Pugh and I messed around with the MacBook Pro but couldn’t come up with a password that would get the thing up and running. We tried all the obvious stuff: Mango, and the earlier Thai boyfriends; plus Buddha; Dharma; Sangha; Griswold’s birth date; Toot Toot, Lou Horn’s art gallery; Algonquin; and a lot of other details from Griswold’s daily existence. We even tried bicycle and cruising speed and past lives. Nothing worked.

Pugh said, “I know a guy who can get into this. I’ll call him.”

“How soon can he do it?”

“Soon.”

Pugh had the computer whiz on his speed dial and spoke to him in rapid Thai.

114 Richard Stevenson

“How come the cops didn’t take the computer with them?”

I said. “This place isn’t even being treated as a crime scene.”

“Like I said, it’s a low-priority matter. A lady-boy and a tourist.”

“Timmy warned me about this aspect of Thailand.”

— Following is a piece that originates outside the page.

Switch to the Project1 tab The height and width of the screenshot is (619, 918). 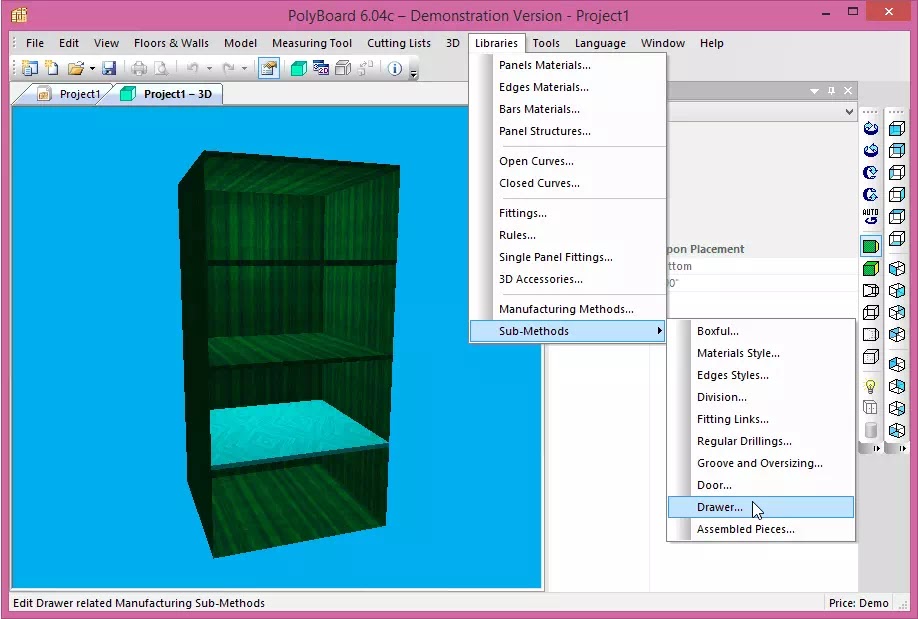coord(80,93)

Pugh said nothing, just indicated that I should take a seat while he took care of something. I remained standing, though, while he went over to Griswold’s shrine. A box of matches lay nearby on a table, and Pugh used one to light several candles and a couple of joss sticks in front of the shrine. He had one of the photos of Timmy that we had e-mailed to the police, and Pugh leaned this picture against the shrine next to the candles and the incense. He sat himself down on the straw mat in front of the shrine, his legs crossed and back straight. He bowed his head. The serene Buddha figure looked out at Pugh, its left palm raised in the “do not be afraid” mudra.

I stood awkwardly for a few minutes, then walked over and slid open the door to the terrace. The night heat slammed into me, dulling my senses. I held on to the railing and looked down at the parking lot and gardens far below. When I turned away from this abyss, I noticed that a few leaves had fallen off the orchid and azalea plants on the terrace, and I picked up the leaves and dropped them into the crocks holding the flowers.

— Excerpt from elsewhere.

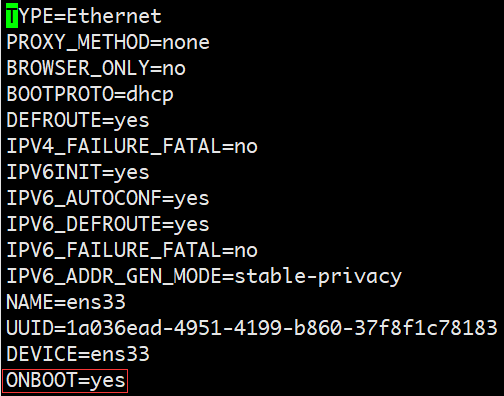504x396 pixels.
Task: Click IPV6_FAILURE_FATAL=no line
Action: point(132,250)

The watering can nearby was about half full, and I watered the flowers and the bamboo plants.

When I reentered the apartment, Pugh was still seated silently in front of the Buddha, the candles flickering and the incense smoking up the room. I went over and sat down next to Pugh, also in the lotus position. I felt a twinge of something in my back, so my position turned into something a little more nasturtium-like. I sat there with Pugh for some minutes trying to lose my fear, as Pugh apparently had done in the presence of the Buddha. I envied Pugh and loved the way his connection to a world far beyond the mundane gave him courage and clarity of mind. Sitting there with him, I myself was much calmer now than I had been earlier. But I was still scared to death.

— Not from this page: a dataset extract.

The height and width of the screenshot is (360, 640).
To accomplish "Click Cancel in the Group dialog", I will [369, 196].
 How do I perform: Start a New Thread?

We waited for word of the police sweep of fourteenth floors all over Bangkok in Pugh’s office on Surawong. At midnight, the Sunday night traffic down below was still bumper-tobumper, though not so noisy as it might have been. I remembered how in the ’70s Bangkok streets were always impossibly clogged and endlessly frustrating and how the Thais nonetheless rarely honked their horns. To blare one’s horn merely out of impatience was to demonstrate jai rawn, a hot temper — literally hot heart — and what every Thai aspired to and valued above all was jai yen, a self-possessed inner being and a cool demeanor.